Hmmm ... let's see ... where do we even
begin?
We (all of us, everyone everywhere on
the planet)
live unknowingly and unwittingly in
a paradigm
in which evil flourishes. And in this conversation, what I'm implying
by "evil" is "live" spelled backwards. Evil-ness is simply
the antithesis of (indeed the absence of, the hiding of,
the darkening of) live-ness. To have live-ness is not merely to exist
living and breathing. It's living and breathing with alacrity.
And living in
a paradigm
of the absence of live-ness, is the default for humanity. Our rampant,
ongoing folly is to continue to
empower
the evil and remain obsessed with it and on retributing for it and on
blaming for it, while having no mind nor taste for or even much
interest
in
the paradigm
itself in which the evil shows up.
When we vote (which in these United States may translate simply to
holding more boisterous
opinions
than the other guys) we tout the issues on which we vote to be those
which will
make a difference
for all of us, if and when enacted. By voting, we express what our
positions are, on (say) immigration. We're offered a chance to select
from a smorgasbord of issues on a menu that's narrow, limited, and
politicized. In theory it's a great system - except in practice the
issues we vote on (no matter if you vote with the "us" side or the
"them" side) rarely touch on anything likely to
make a lasting difference
for everyone.
The paradigm
ie
the context
in which we vote, is overlooked. Watch: it's the
context that's decisive
(which is a page
straight
out of "Transformation 101").
Here's what's really weird about all this: we vote, and yet we
already know how this is all going to turn out. Yes we do!

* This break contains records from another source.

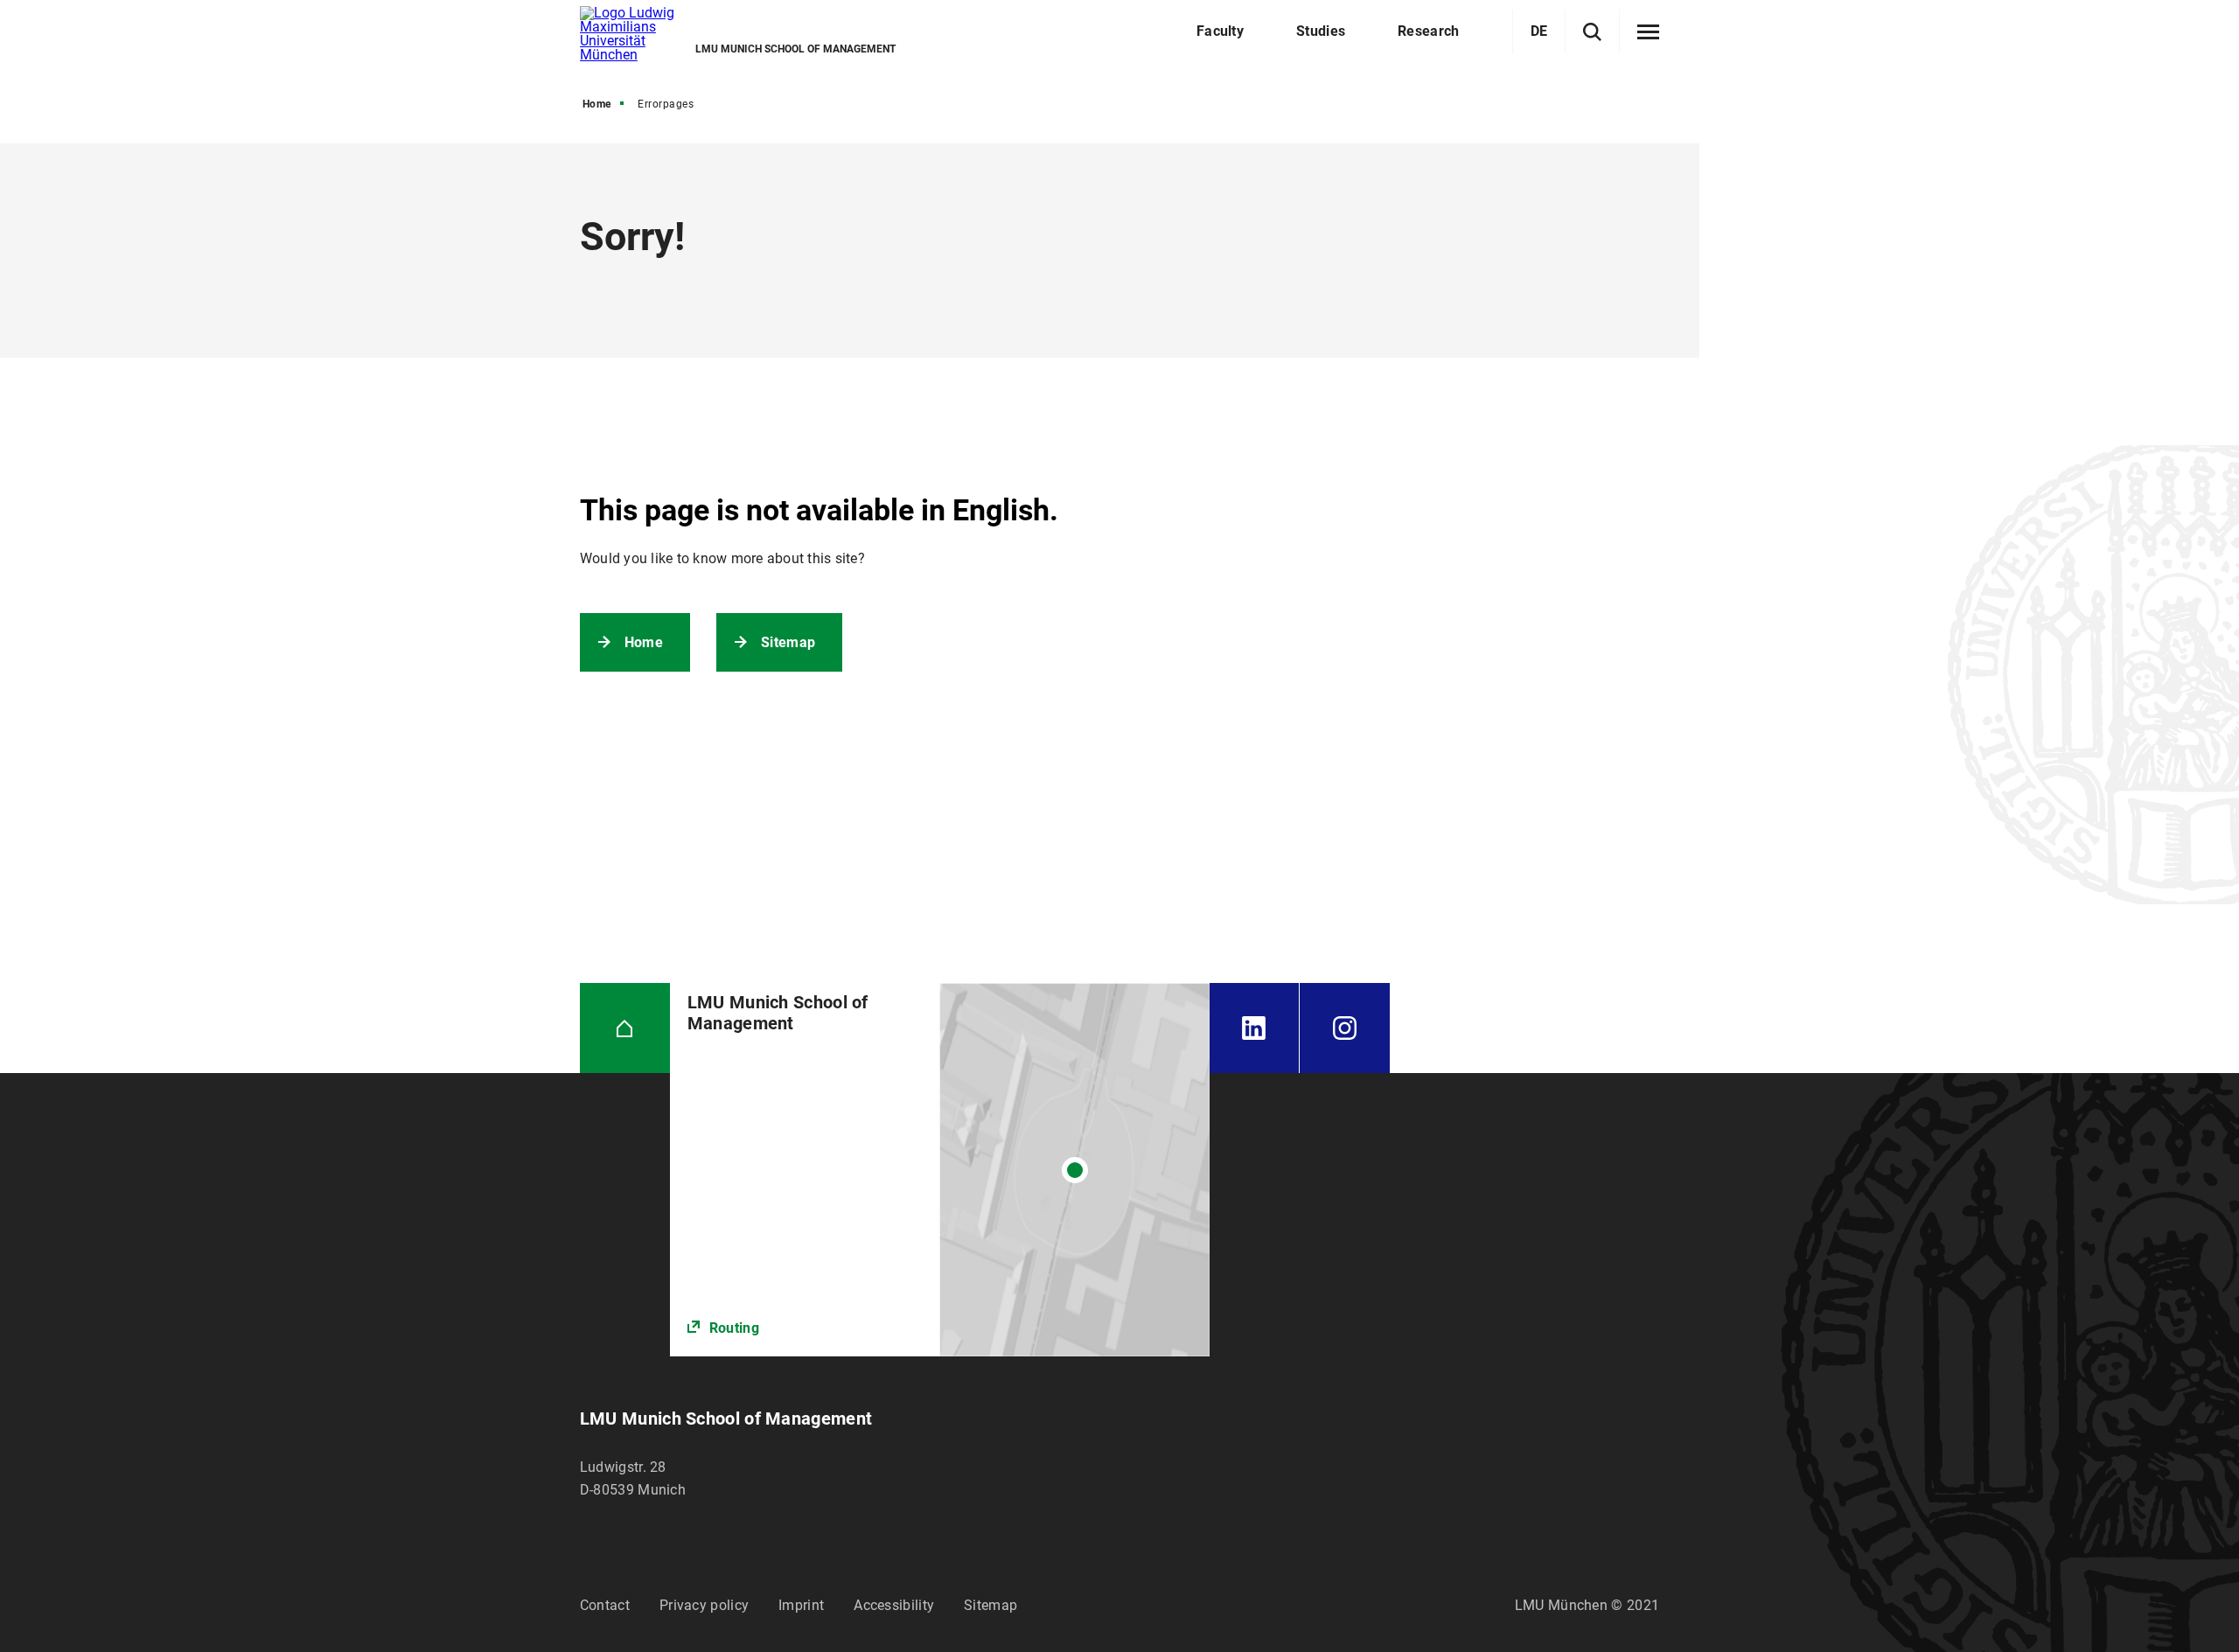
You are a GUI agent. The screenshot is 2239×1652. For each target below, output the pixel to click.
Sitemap (788, 642)
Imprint (801, 1605)
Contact (605, 1605)
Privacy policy (704, 1605)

Let me spell it out for you:
in the beginning,
we'll enthusiastically vote on and support the new guys and the issues
they stand for. But very soon we'll go luke-warm on them as they fail
to deliver on their promises (and we all know they invariably will).

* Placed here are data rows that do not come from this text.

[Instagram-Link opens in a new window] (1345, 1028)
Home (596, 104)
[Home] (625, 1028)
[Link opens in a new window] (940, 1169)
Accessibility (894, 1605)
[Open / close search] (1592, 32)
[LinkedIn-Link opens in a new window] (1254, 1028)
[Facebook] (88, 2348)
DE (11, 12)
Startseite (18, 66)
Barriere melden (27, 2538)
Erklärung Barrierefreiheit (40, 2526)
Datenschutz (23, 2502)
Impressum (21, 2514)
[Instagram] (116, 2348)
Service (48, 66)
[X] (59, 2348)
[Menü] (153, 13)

And then we'll vote them out, looking to voting in the next new guys to
do what we believe
makes a difference
- yet never does, never has, and never will. Rinse. And Repeat. We're
like lemmings in this way. It doesn't occur to us that it's the same
cliff we go over each time. Here's
the inconvenient truth:
what
makes a difference
isn't found in the domain of voting. If you don't bring the difference
with you to the domain of voting, then voting won't
make a difference
(any difference it seems to make is illusory, short-lived - and let's
face it, a waste of time).
In case you're wondering where I'm going with this, here's where: the
issues we traditionally vote on are those which threaten
us ie those which we're in survival about. It begs
the question:
what if we were to ask more pointed,
powerfulquestions
designed to tease out our mettle rather than our survival? Instead of
"What's your position on immigration?", how about "What's your position
on
integrity?";
how about "What's your position on
trust?";
how about "What's your position on
honoring your
word?",
then voting on those qualities instead as filters to screen and steer
the direction we'll go next as a species?

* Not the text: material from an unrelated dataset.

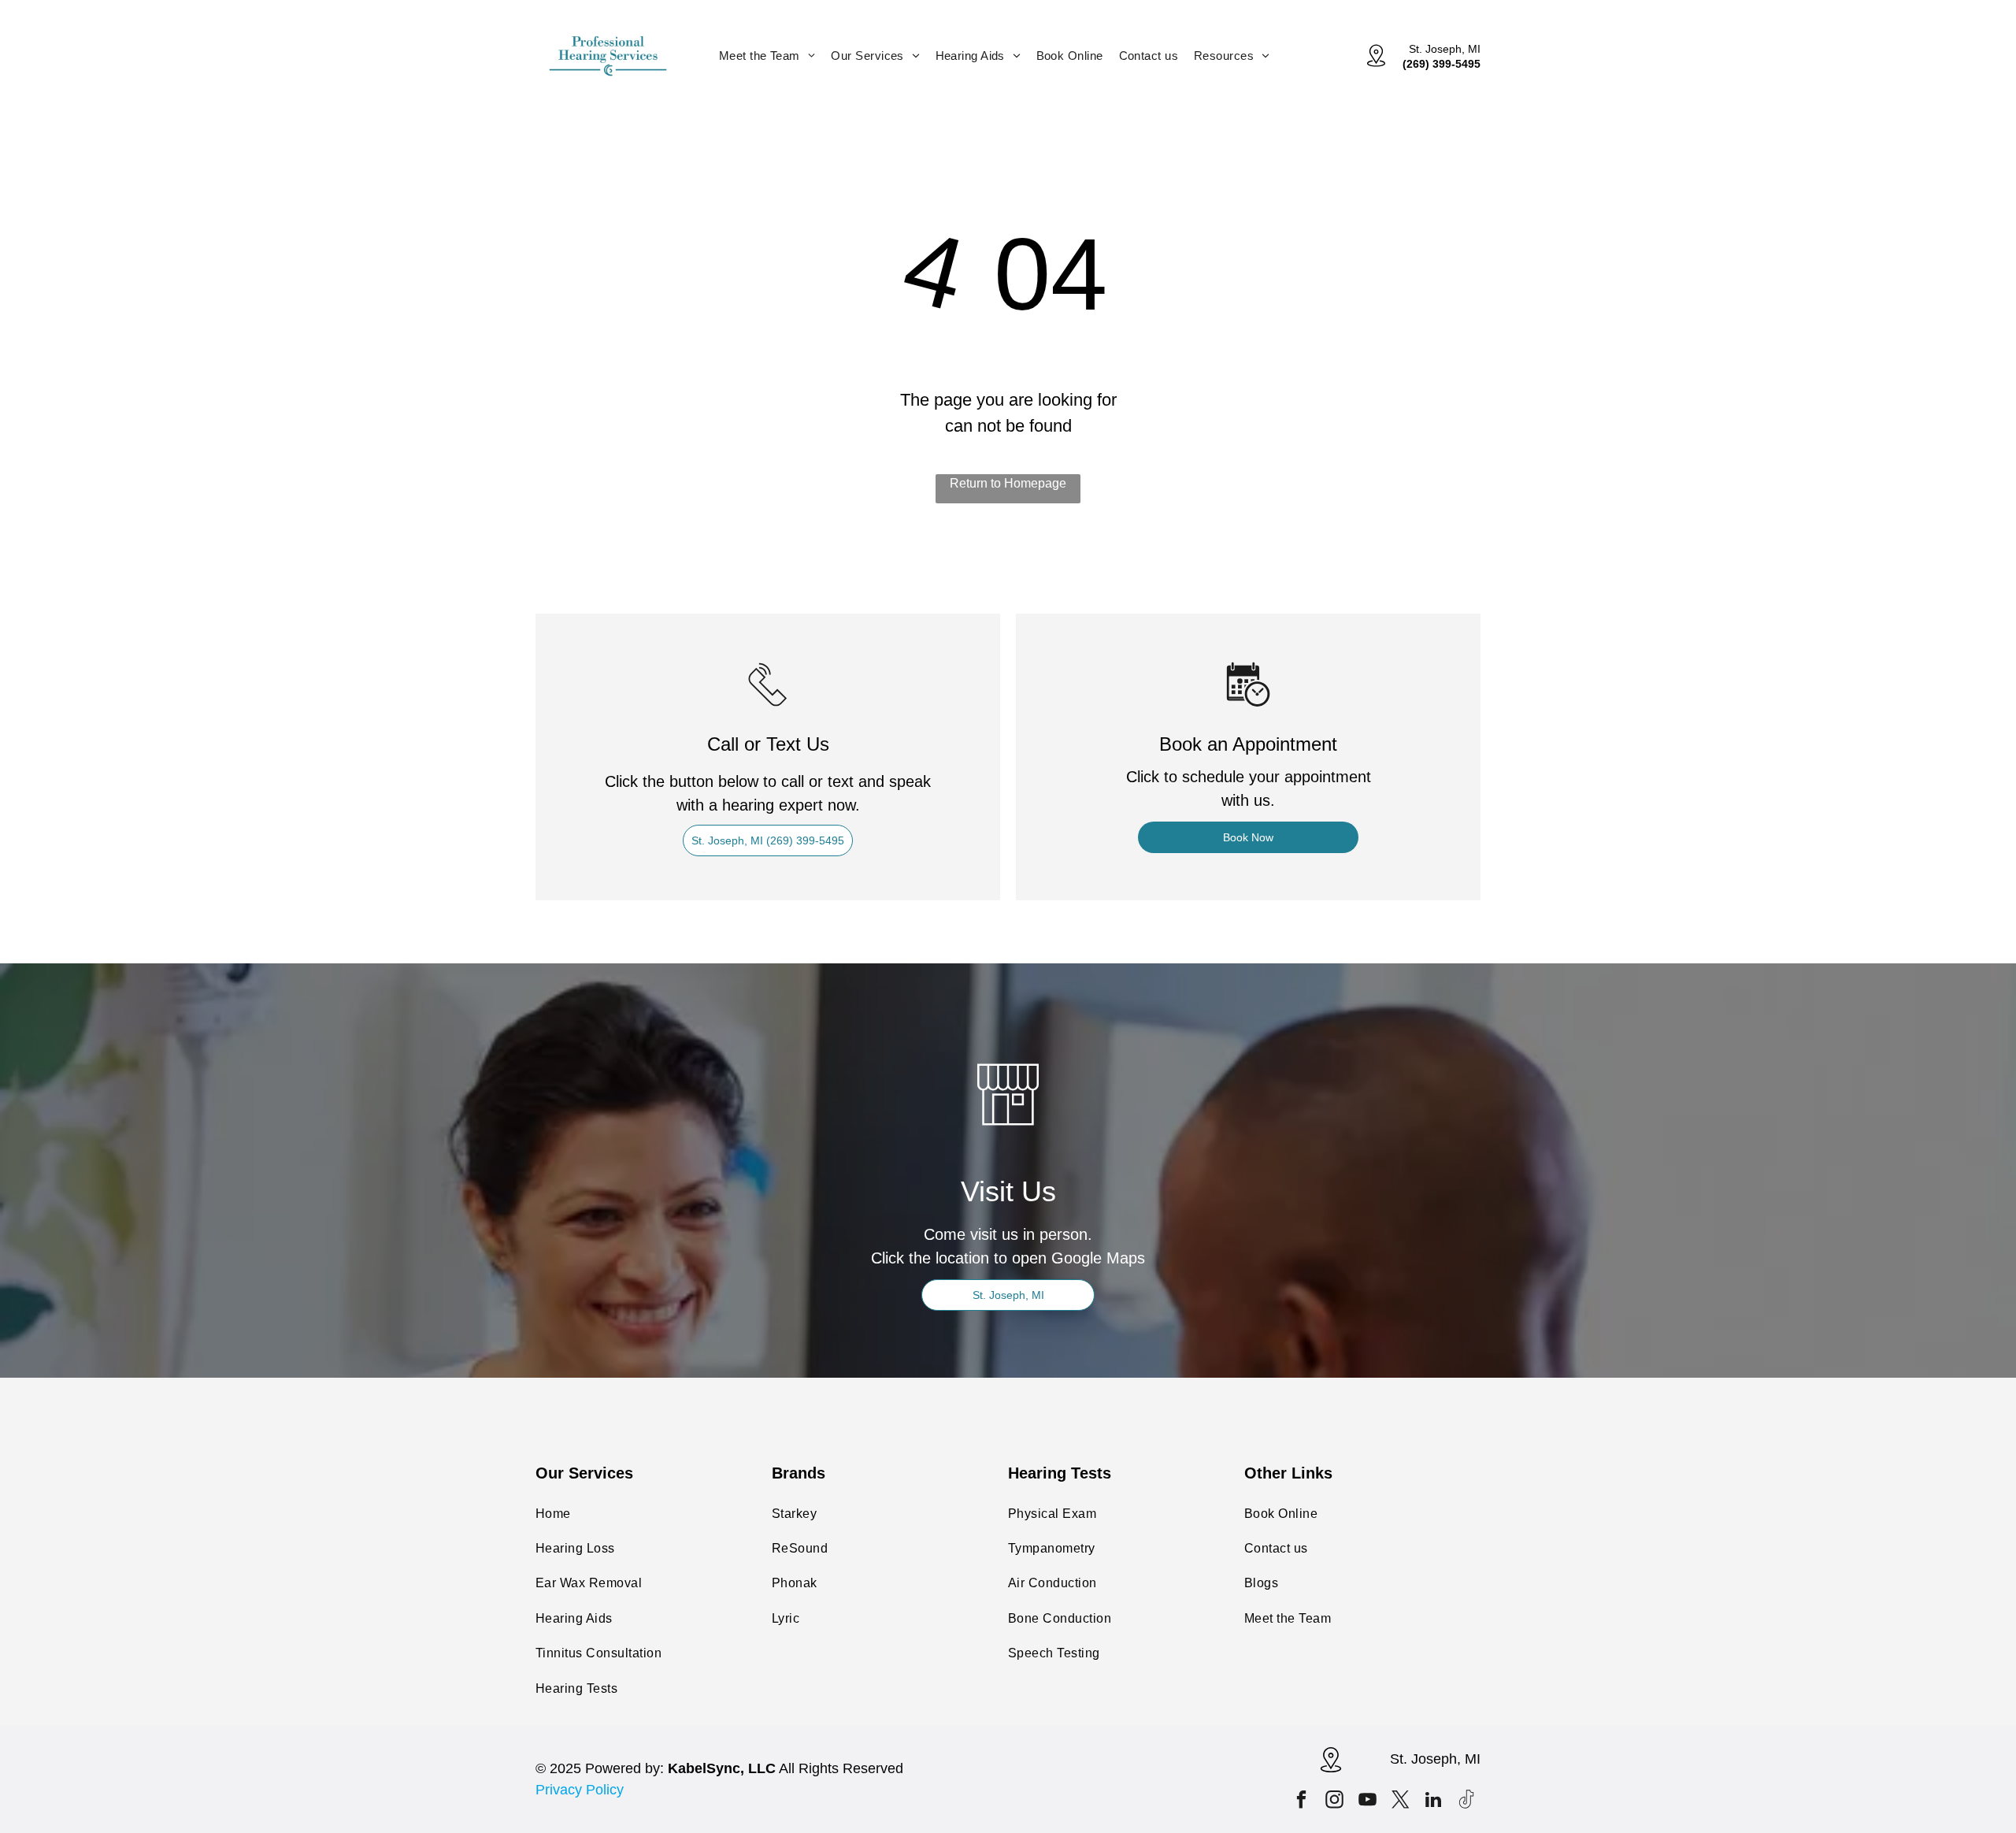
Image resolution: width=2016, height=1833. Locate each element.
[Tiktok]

I'm not hopeful we ever will, or even that one day we'll be
interested
enough to
consider
doing so. This is just a "What if ...?". Yet what it leaves me with ie
what this comes down to, is
this question:
should we obsess over divisive hot-button issues as directors of our
voting, or should we focus on
integrity
as a high-value target of our voting?
The questions
are
disconcerting.
Look: we haven't even determined yet if we are
Zen-ready
to ask them (let alone answer them) globally. But if we did, there
would really be only one thing to say about
stepping
over
integrity
in favor of divisiveness, which is that it's disgusting.